- Directions: Pictures are to be excluded. Please print only the lines from the one containing "古蔺企业VI设计前需完成的深度准备 (176, 2239)" through the end of the data, exactly as they appear.

- Collected data entries:
────────────────

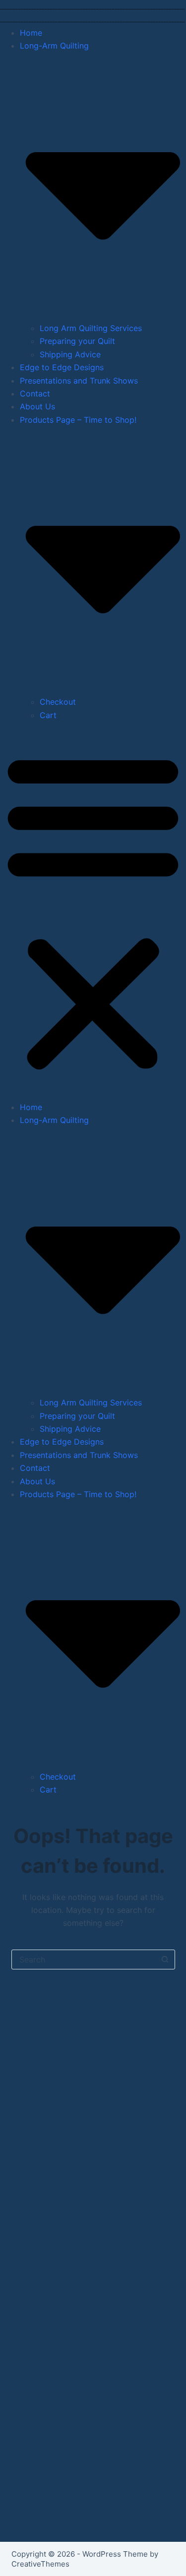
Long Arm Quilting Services (91, 328)
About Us (37, 406)
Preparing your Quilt (77, 341)
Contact (35, 393)
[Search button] (165, 1959)
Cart (48, 715)
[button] (93, 911)
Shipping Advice (70, 354)
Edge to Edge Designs (62, 367)
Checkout (58, 702)
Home (31, 33)
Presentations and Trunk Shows (79, 381)
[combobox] (84, 1959)
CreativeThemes (40, 2564)
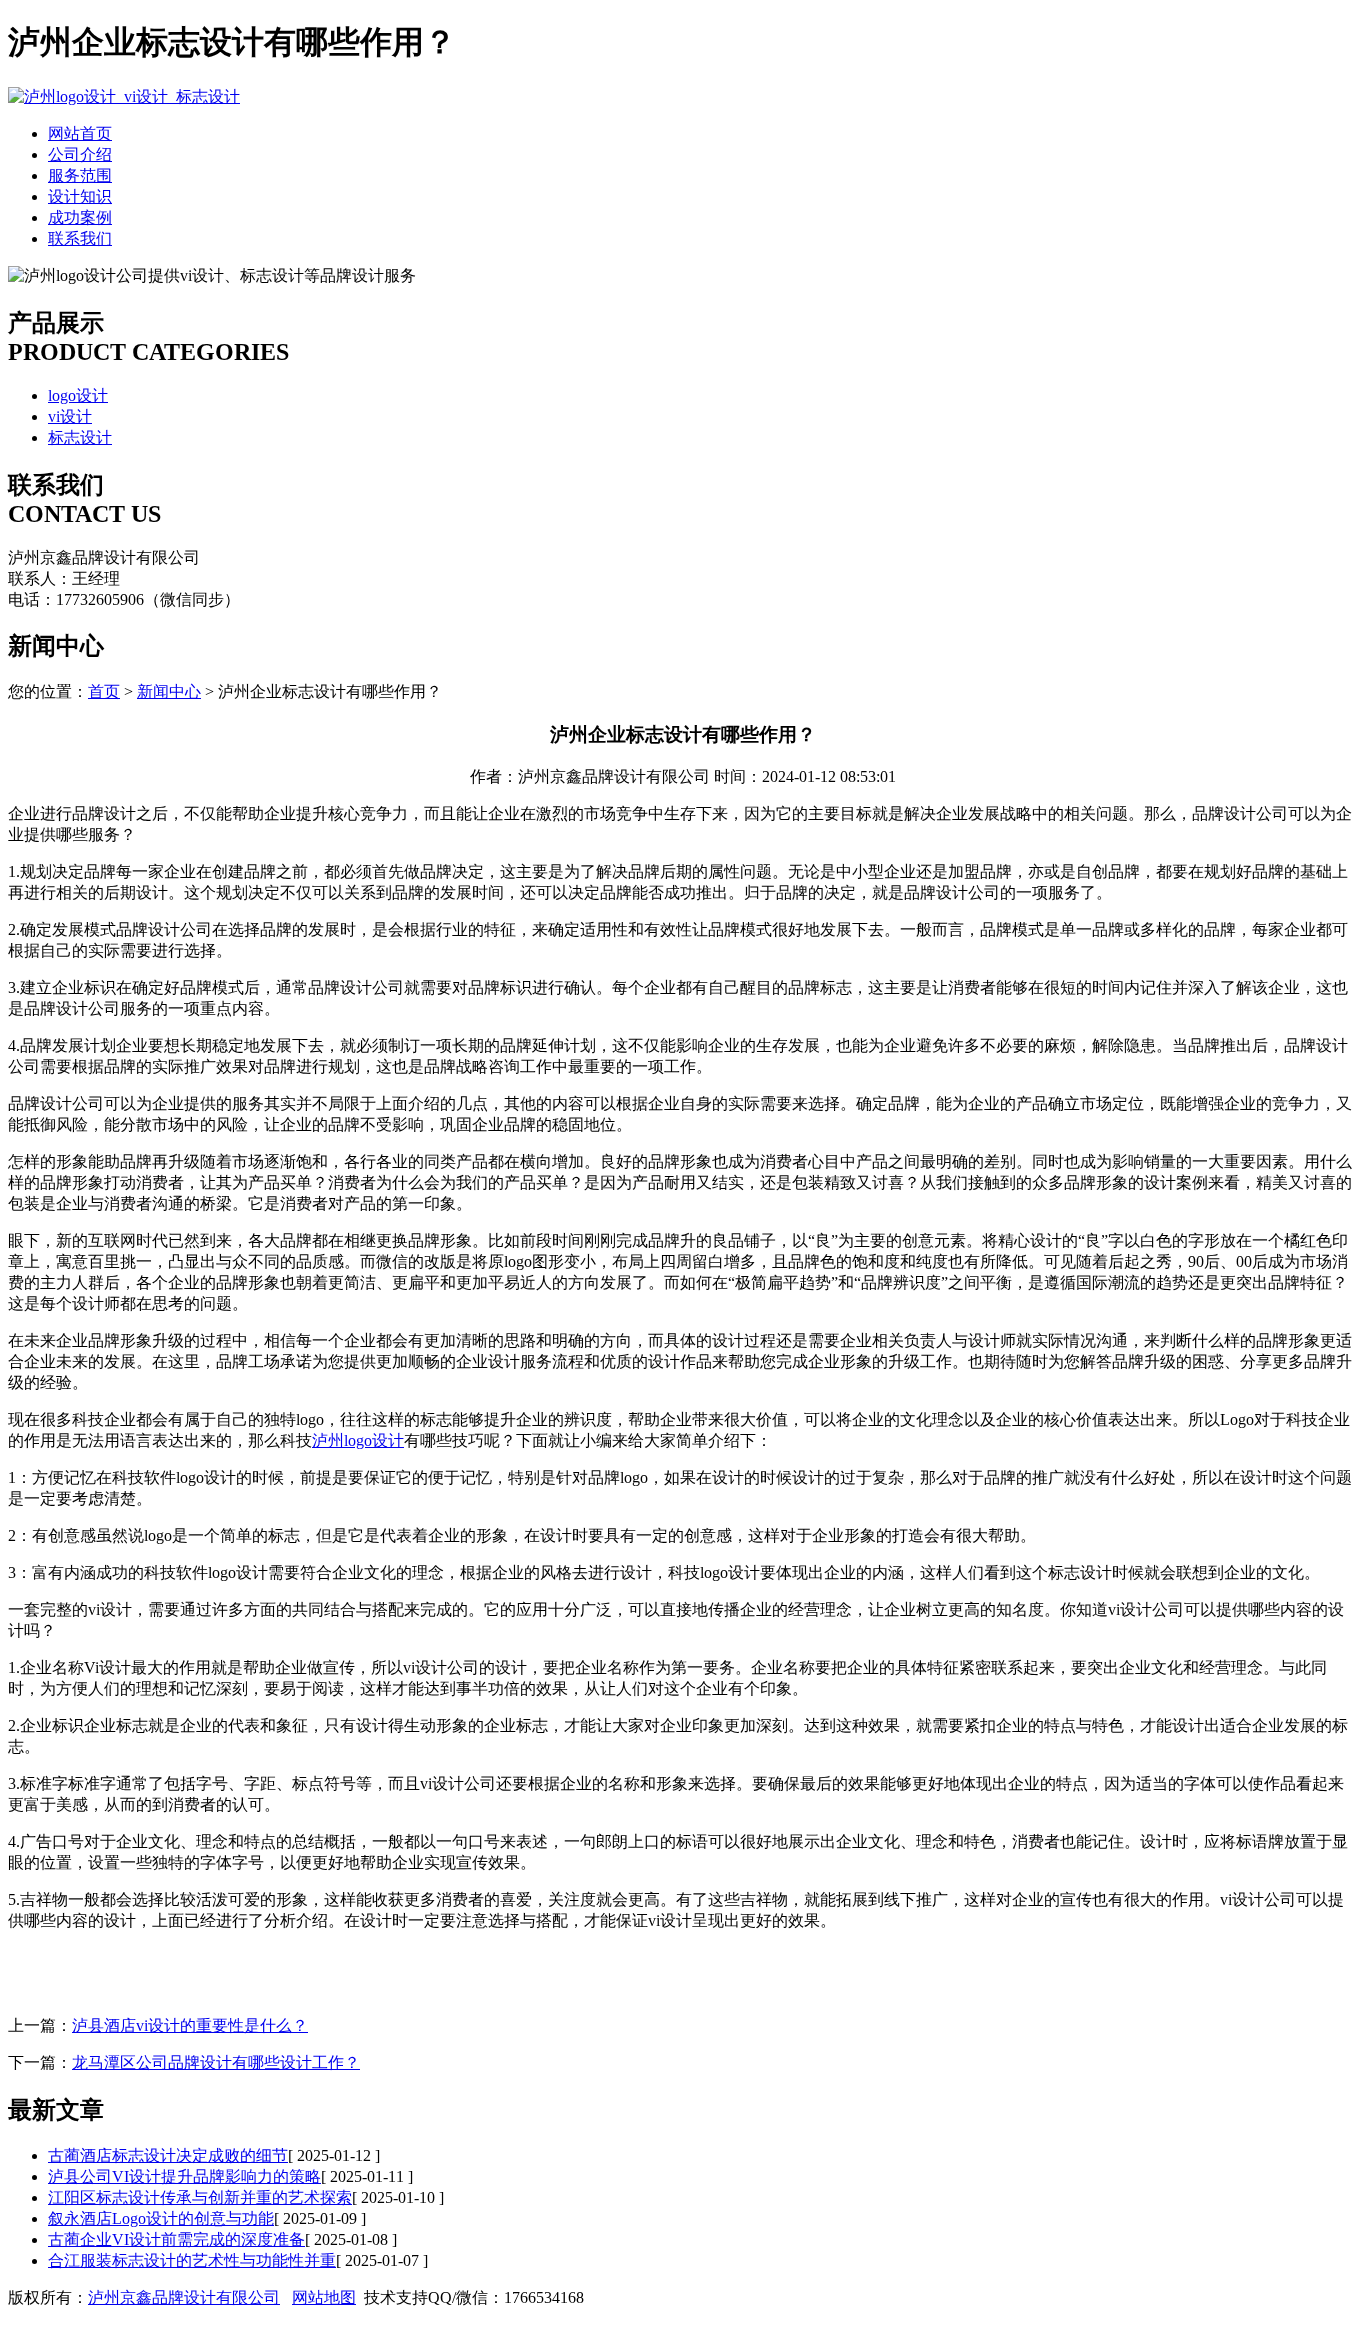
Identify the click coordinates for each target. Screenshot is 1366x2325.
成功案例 (80, 217)
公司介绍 (80, 154)
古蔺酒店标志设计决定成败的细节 (168, 2155)
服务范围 (80, 175)
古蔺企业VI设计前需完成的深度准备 (176, 2239)
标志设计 (80, 437)
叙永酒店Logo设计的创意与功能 (161, 2218)
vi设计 (70, 416)
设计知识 (80, 196)
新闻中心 (169, 691)
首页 (104, 691)
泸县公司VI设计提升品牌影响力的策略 (184, 2176)
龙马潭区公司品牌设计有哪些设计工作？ (216, 2062)
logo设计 (78, 395)
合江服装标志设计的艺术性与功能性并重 (192, 2260)
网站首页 (80, 133)
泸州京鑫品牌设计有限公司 (184, 2297)
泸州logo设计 (358, 1440)
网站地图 (324, 2297)
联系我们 (80, 238)
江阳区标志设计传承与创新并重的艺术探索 (200, 2197)
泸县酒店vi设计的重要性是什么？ (190, 2025)
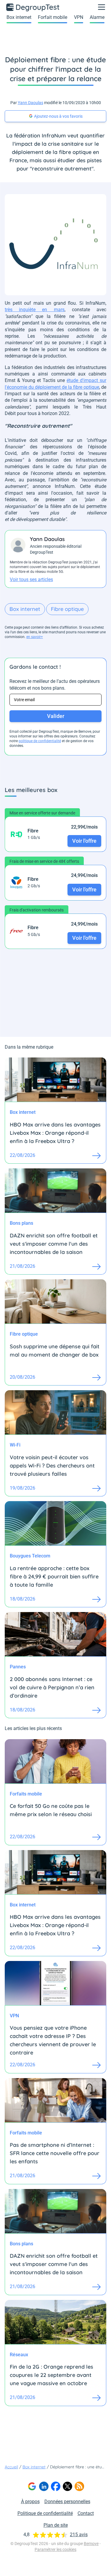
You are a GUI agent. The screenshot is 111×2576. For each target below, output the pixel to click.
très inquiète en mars (35, 309)
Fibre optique (67, 609)
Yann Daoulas (30, 102)
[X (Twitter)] (67, 2486)
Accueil (11, 2467)
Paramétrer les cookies (55, 2549)
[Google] (32, 2486)
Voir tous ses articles (31, 579)
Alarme (97, 17)
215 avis (79, 2534)
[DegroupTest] (33, 7)
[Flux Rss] (79, 2486)
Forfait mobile (52, 17)
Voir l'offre (84, 841)
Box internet (19, 17)
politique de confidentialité (40, 741)
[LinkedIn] (44, 2486)
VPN (78, 17)
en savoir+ (34, 637)
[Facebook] (55, 2486)
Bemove (91, 2543)
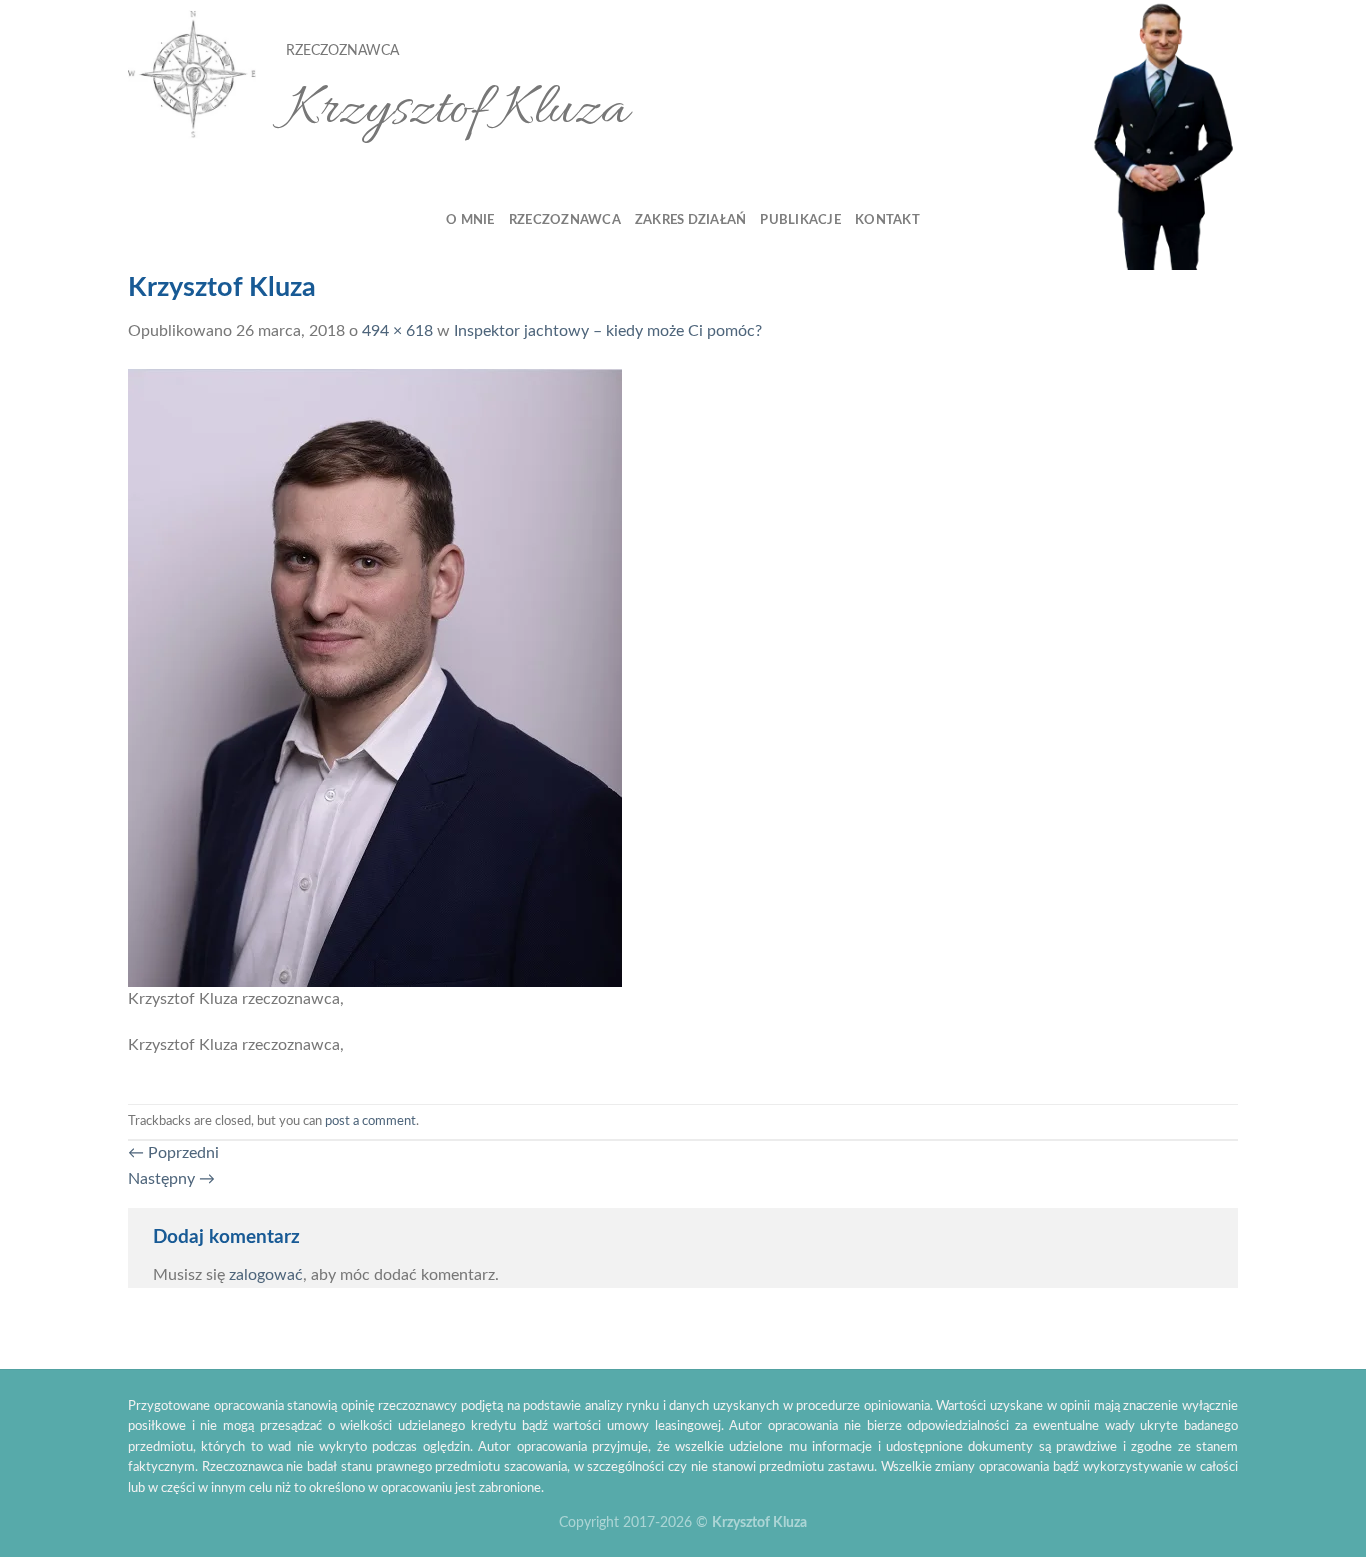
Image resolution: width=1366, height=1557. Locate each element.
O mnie (470, 220)
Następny (171, 1179)
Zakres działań (691, 220)
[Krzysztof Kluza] (192, 75)
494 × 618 (397, 331)
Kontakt (887, 220)
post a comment (370, 1121)
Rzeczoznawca (565, 220)
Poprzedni (173, 1153)
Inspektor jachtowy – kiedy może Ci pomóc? (608, 331)
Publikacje (800, 220)
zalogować (266, 1275)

────────────────

- Problem solution:
古蔺企业VI设计前需完成的深度准备 (176, 2239)
标志设计 (80, 437)
叙永酒店Logo设计的创意与功能 (161, 2218)
vi设计 (70, 416)
设计知识 (80, 196)
新闻中心 (169, 691)
首页 (104, 691)
泸县公司VI设计提升品牌影响力的策略 (184, 2176)
龙马潭区公司品牌设计有哪些设计工作？ (216, 2062)
logo设计 (78, 395)
合江服装标志设计的艺术性与功能性并重 (192, 2260)
网站首页 (80, 133)
泸州京鑫品牌设计有限公司 (184, 2297)
泸州logo设计 (358, 1440)
网站地图 (324, 2297)
联系我们 (80, 238)
江阳区标志设计传承与创新并重的艺术探索 (200, 2197)
泸县酒店vi设计的重要性是什么？ (190, 2025)
You are a GUI agent. The screenshot is 111×2576. For each target below, output the pixel to click.
très inquiète en mars (35, 309)
Fibre optique (67, 609)
Yann Daoulas (30, 102)
[X (Twitter)] (67, 2486)
Accueil (11, 2467)
Paramétrer les cookies (55, 2549)
[Google] (32, 2486)
Voir tous ses articles (31, 579)
Alarme (97, 17)
215 avis (79, 2534)
[DegroupTest] (33, 7)
[Flux Rss] (79, 2486)
Forfait mobile (52, 17)
Voir l'offre (84, 841)
Box internet (19, 17)
politique de confidentialité (40, 741)
[LinkedIn] (44, 2486)
VPN (78, 17)
en savoir+ (34, 637)
[Facebook] (55, 2486)
Bemove (91, 2543)
Image resolution: width=1366, height=1557. Locate each element.
O mnie (470, 220)
Następny (171, 1179)
Zakres działań (691, 220)
[Krzysztof Kluza] (192, 75)
494 × 618 (397, 331)
Kontakt (887, 220)
post a comment (370, 1121)
Rzeczoznawca (565, 220)
Poprzedni (173, 1153)
Inspektor jachtowy – kiedy może Ci pomóc? (608, 331)
Publikacje (800, 220)
zalogować (266, 1275)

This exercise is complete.